Deviled Egg Ingredients:
A dozen hardboiled eggs, shelled
About 2 Tbsp. mayonnaise
About 1 Tbsp. Dijon mustard
About 2 pinches of sugar
Paprika
Caviar of your choice
Caviar Potatoes Ingredients:
Bag of new potatoes
Sour cream
Caviar
Directions:
Slice the eggs in half and scoop out the yolks. Combine yolks with mayonnaise, mustard, and sugar. The consistency should be thick, not runny. Spoon the mixture back into the halved eggs. Shake paprika over all the deviled eggs, and then top half of the deviled eggs with a dollop of caviar.
Cook the potatoes as you prefer. I like to put them on a baking sheet and broil them with a little olive oil, salt and pepper. Once they’re cooked and cooled, slice off a little bit of each potato’s bottom so it will stand upright on a tray.
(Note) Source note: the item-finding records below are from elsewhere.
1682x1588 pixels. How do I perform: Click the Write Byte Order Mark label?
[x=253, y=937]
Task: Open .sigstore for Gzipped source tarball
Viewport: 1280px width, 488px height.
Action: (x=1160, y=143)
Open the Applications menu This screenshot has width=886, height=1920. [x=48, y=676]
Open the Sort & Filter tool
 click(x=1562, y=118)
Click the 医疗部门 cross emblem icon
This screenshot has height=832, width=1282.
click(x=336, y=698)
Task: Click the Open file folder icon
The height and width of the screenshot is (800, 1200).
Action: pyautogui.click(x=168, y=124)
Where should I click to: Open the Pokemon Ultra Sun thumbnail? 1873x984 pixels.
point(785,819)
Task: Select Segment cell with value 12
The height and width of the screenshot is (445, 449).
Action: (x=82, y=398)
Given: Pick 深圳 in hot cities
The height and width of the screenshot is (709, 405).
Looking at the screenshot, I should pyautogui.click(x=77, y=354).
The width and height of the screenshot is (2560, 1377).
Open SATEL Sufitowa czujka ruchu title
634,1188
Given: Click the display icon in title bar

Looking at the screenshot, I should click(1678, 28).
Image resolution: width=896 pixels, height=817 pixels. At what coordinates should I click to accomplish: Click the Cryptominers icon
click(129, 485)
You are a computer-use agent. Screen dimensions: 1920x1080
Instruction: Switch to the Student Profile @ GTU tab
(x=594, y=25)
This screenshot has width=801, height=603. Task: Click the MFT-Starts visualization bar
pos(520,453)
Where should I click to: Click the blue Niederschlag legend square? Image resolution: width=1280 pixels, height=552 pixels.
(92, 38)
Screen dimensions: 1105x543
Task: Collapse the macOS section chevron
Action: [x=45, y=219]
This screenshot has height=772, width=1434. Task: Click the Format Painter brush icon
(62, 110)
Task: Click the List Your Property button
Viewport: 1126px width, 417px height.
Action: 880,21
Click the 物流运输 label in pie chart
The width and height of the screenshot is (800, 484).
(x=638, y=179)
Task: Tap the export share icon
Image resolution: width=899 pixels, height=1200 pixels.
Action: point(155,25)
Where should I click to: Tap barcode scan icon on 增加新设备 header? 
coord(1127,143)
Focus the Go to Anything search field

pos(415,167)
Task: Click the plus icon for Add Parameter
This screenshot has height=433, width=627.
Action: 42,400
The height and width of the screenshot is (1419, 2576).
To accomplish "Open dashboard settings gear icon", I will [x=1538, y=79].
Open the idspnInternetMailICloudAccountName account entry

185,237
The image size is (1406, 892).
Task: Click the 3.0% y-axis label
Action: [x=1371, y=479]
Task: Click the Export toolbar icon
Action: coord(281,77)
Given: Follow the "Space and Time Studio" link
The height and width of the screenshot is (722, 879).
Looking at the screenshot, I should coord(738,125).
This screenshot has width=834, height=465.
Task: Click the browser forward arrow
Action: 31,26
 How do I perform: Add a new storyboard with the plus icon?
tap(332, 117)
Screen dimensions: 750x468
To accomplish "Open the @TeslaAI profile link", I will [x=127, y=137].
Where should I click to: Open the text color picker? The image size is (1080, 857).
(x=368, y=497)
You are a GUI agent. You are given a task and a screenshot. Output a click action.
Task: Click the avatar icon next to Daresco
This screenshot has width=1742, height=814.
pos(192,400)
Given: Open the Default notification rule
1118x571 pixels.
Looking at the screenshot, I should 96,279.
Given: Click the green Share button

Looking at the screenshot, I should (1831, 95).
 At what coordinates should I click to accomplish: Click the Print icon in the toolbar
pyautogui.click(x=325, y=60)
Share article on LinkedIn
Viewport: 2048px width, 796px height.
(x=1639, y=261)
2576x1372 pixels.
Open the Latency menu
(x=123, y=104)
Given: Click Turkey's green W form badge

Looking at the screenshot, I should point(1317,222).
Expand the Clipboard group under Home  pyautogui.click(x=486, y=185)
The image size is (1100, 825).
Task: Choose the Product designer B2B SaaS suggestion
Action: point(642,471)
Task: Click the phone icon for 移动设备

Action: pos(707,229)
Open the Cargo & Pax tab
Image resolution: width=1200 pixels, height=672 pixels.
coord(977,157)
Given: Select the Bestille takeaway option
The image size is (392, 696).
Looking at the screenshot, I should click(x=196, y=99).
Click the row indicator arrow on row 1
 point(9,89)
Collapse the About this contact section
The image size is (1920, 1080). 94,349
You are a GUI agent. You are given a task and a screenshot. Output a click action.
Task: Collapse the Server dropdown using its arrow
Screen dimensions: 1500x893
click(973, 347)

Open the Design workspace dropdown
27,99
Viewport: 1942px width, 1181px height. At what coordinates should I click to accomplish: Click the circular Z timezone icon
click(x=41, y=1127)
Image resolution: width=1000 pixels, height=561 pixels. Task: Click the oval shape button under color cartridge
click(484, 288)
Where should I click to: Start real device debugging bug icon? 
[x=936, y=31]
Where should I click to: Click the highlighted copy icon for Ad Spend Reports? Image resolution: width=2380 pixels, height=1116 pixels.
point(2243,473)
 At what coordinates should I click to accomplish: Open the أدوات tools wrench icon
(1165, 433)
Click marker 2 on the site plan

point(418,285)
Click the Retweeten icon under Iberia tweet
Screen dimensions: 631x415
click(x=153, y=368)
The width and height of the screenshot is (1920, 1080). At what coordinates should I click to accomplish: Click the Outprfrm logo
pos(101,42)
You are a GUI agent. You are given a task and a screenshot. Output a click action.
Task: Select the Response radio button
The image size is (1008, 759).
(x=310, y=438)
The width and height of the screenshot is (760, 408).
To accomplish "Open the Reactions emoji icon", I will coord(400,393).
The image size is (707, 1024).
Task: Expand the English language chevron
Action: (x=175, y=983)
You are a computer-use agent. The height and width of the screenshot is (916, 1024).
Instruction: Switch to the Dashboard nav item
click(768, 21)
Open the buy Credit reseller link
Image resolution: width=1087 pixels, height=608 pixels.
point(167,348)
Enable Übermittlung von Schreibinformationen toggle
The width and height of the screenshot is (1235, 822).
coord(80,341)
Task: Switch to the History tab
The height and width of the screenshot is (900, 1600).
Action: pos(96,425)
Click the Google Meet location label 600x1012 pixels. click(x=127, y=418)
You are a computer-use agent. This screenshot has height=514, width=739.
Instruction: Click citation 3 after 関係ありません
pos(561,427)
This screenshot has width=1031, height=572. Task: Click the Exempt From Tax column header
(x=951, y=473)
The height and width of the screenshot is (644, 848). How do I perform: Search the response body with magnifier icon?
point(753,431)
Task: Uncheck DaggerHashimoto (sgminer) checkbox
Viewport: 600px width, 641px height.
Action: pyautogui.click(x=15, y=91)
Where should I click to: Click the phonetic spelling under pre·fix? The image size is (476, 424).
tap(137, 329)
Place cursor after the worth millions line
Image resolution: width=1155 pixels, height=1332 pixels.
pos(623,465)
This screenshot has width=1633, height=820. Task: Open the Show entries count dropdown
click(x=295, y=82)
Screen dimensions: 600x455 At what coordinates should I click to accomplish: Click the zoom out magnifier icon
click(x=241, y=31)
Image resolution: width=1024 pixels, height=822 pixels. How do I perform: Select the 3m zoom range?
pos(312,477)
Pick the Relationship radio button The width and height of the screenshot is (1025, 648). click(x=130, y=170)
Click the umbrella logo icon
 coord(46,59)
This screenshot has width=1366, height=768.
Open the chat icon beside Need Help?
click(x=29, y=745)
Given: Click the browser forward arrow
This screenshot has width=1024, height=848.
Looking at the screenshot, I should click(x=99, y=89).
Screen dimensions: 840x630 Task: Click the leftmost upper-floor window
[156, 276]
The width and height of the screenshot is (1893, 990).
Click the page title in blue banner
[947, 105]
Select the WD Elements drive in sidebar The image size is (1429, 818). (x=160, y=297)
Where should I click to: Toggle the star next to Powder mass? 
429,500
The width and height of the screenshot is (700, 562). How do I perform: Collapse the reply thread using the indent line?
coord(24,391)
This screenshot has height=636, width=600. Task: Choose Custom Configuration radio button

Scoop out the top of each potato with a strawberry hulling tool or small spoon. Spoon sour cream into the hole at the top. Top half the potatoes with a dollop of caviar.
Infatuation’s Baked Stuffed Mussels
This recipe comes from a charter story I wrote about a decade ago in Italy aboard the 136-foot Jongert Infatuation. Baked stuffed mussels are simple to make; it’s the homemade breadcrumbs from this chef’s recipe that take the dish up a notch.
Ingredients:
Diced shallots
About 1 cup of white wine
Butter
Fresh-caught mussels
Directions:
Breadcrumbs (made to your personal taste from brioche, shallots, coriander, thyme, Parmesan, chives, butter and olive oil)
Steam the mussels in the shallots, wine, and butter, and then pick out the meat. Place three pieces of mussel meat in each empty shell. Cover with the breadcrumbs and broil until hot.